László y el lobo
La novelita es sencilla solo en apariencia. En ella hay algo recurrente, de puesta en abismo, y algo virtuoso.
La primera dificultad con el húngaro László Krasznahorkai es el apellido. Es cierto que se lo reconoce porque no puede ser otro cuando uno lo ve escrito, pero hay que hacer un esfuerzo para aprender a deletrearlo (todavía estoy en eso). Mi primer contacto con Krasznahorkai fue a través de las películas de su compinche y compatriota Béla Tarr, un tipo que hace películas difíciles, con larguísimos planos secuencia. Entre ellas, Satantango, que dura siete horas, basada en una novela de Krasznahorkai, que también escribió los guiones para películas de Tarr basadas en otros autores como, por ejemplo El hombre de Londres, a partir de Simenon. Krasznahorkai y Tarr me hacen acordar a Handke y Wenders cuando eran jóvenes. De hecho, en las fotografías de hace décadas se parecen: son dos flacos con aspecto tremebundo y doy fe de que Bela lo es aunque, en años recientes, el aspecto de László devino una especie de gordito bonachón, tal vez desde sus viajes a Oriente. Pero las novelas tienen sus bemoles. Muchos bemoles: leer La melancolía de la resistencia sumerge al lector en el famoso estado de perplejidad ante la obra maestra incomprensible.

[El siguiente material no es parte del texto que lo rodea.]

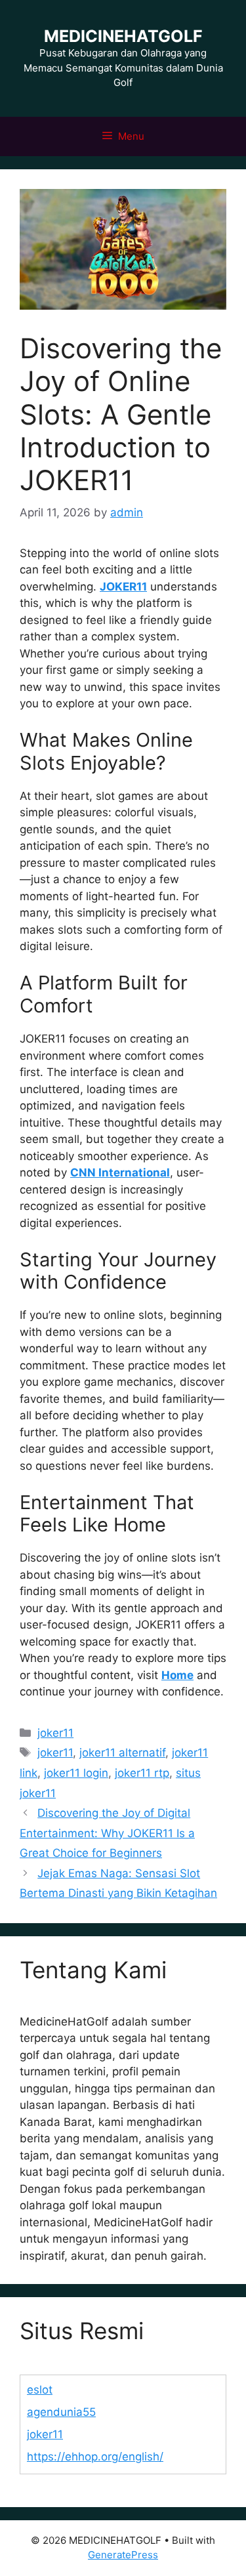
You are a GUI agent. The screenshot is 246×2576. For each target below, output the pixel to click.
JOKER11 (123, 586)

Por eso fue una sorpresa encontrarse con El último lobo, un librito de Krasznahorkai publicado en 2009 que el chileno Adán Kovacsics acaba de traducir con su habitual maestría. El protagonista es un olvidado profesor alemán que llegó a la conclusión de que “la lengua es nuestra basura” y dejó de enseñar, de pensar y de escribir. Así, con ciento veinte kilos de peso, pasa sus días en un oscuro bar berlinés atendido por un húngaro, estirando una única cerveza para pedir que no lo echen. Un día, le llega una carta de una fundación desconocida en la que lo invitan a pasar una semana con todos los gastos pagos en Extremadura (un lugar que el profesor no sabe dónde queda, pero que la fundación se dedica a promover) a cambio de que escriba algo, cualquier cosa, por lo que le pagarán un buen dinero. El gordo termina yendo y se enamora del paisaje, de su gente y de cierta atmósfera premoderna que encuentra saludable y humana. Además, la muerte del “último lobo al sur del Tajo” lo conduce a una historia romántica en la que intervienen una intérprete y un guardaparque. A la vuelta, el lector asiste al relato que el profesor le hace al camarero húngaro, muy poco interesado en los cuentos de extranjeros que no son de Europa Oriental.

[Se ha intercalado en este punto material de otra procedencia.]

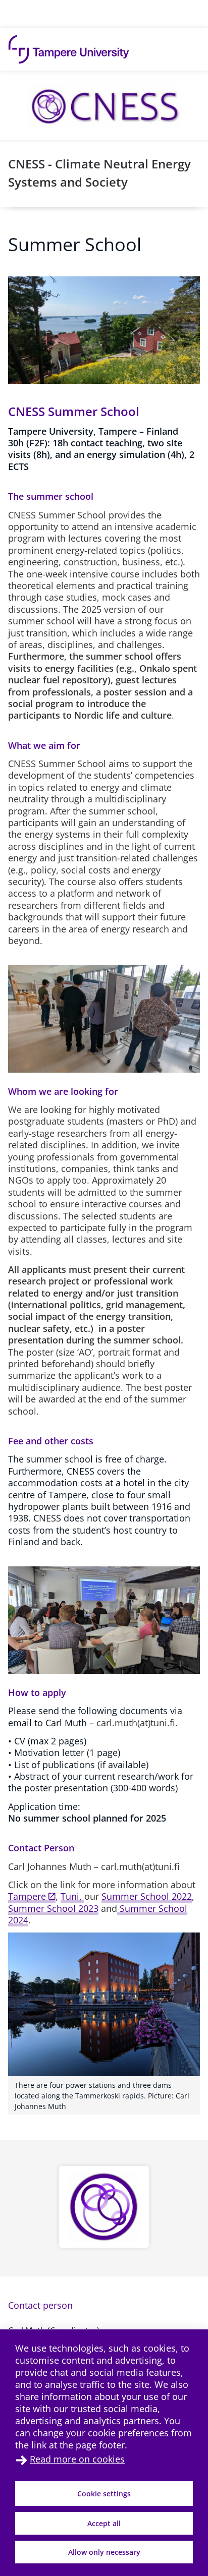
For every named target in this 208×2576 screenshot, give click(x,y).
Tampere (27, 1896)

La novelita es sencilla solo en apariencia. En ella hay algo recurrente, de puesta en abismo, y algo virtuoso. De hecho, El último lobo está financiada por la fundación Ortega Muñoz, organismo semioficial extremeño dedicado a difundir la obra del pintor (1899-1982) que le da su nombre y a promover esa región pobre y poco poblada de España. O sea que el libro que está en nuestras manos bien puede ser el resultado del viaje pago de nuestro profesor. Pero, además, como para demostrar que Krasznahorkai no se toma el trabajo a la ligera, la novela consta de un solo párrafo que tampoco contiene puntos seguidos. Lo interesante de este recurso no es la destreza, sino que Krasznahorkai demuestra que los puntos no son necesarios. Al contrario, el texto tiene una fluidez que la separación en oraciones no haría más que entorpecer. Krasznahorkai ha fabricado una verdadera golosina literaria.